To use the web UI, users should also download the SpectralArchiveWeb repository. If the installation is done with source code, then SpectralArchiveWeb is already included as submodule. Here we briefly show how the web UI can be launched. For a detailed explanation of the web UI, please refer to the README.md file in SpectralArchiveWeb folder.

To open the web interface, users should navigate to the SpectralArchiveWeb/scripts folder and run the following command. The second command requires sudo.

./generate_nginx_conf.bash localhost all ../arxiv/

# the following command will require root privilege.
./start_nginx_server.bash

The command lines above will open the nginx service on local computer. Then go to the spectral archive folder, and run the following command.

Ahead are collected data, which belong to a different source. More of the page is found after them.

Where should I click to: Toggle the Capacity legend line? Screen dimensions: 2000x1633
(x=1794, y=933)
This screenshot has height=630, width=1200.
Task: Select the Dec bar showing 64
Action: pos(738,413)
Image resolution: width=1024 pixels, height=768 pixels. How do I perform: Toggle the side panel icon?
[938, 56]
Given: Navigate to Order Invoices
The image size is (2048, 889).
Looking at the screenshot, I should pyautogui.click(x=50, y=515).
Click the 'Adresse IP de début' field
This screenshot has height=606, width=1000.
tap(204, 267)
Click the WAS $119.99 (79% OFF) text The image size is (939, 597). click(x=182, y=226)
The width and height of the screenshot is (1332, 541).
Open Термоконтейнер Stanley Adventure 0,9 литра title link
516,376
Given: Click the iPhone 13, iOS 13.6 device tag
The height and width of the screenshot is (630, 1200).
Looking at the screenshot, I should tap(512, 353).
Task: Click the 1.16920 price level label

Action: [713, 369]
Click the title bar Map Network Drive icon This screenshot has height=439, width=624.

# absolute path to spectroscape is required, that is why we use `which spectroscape` 
# the port 8710 is currently hardcoded into the nginx configuration file, therefore do not change it. 
# the only thing can be changed accordingly is the path to the SpectralArchiveWeb/arxiv/ folder. 
spawn-fcgi -p 8710 -n -- `which spectroscape` --run --wwwroot ~/SpectralArchive/SpectralArchiveWeb/arxiv/

After this step, we can open browser on local computer and go to the following link: http://localhost:8709. The UI will be shown as follows.

Video tutorials for web UI

I have made two tutorial videos about how to use the web UI. Here are the links.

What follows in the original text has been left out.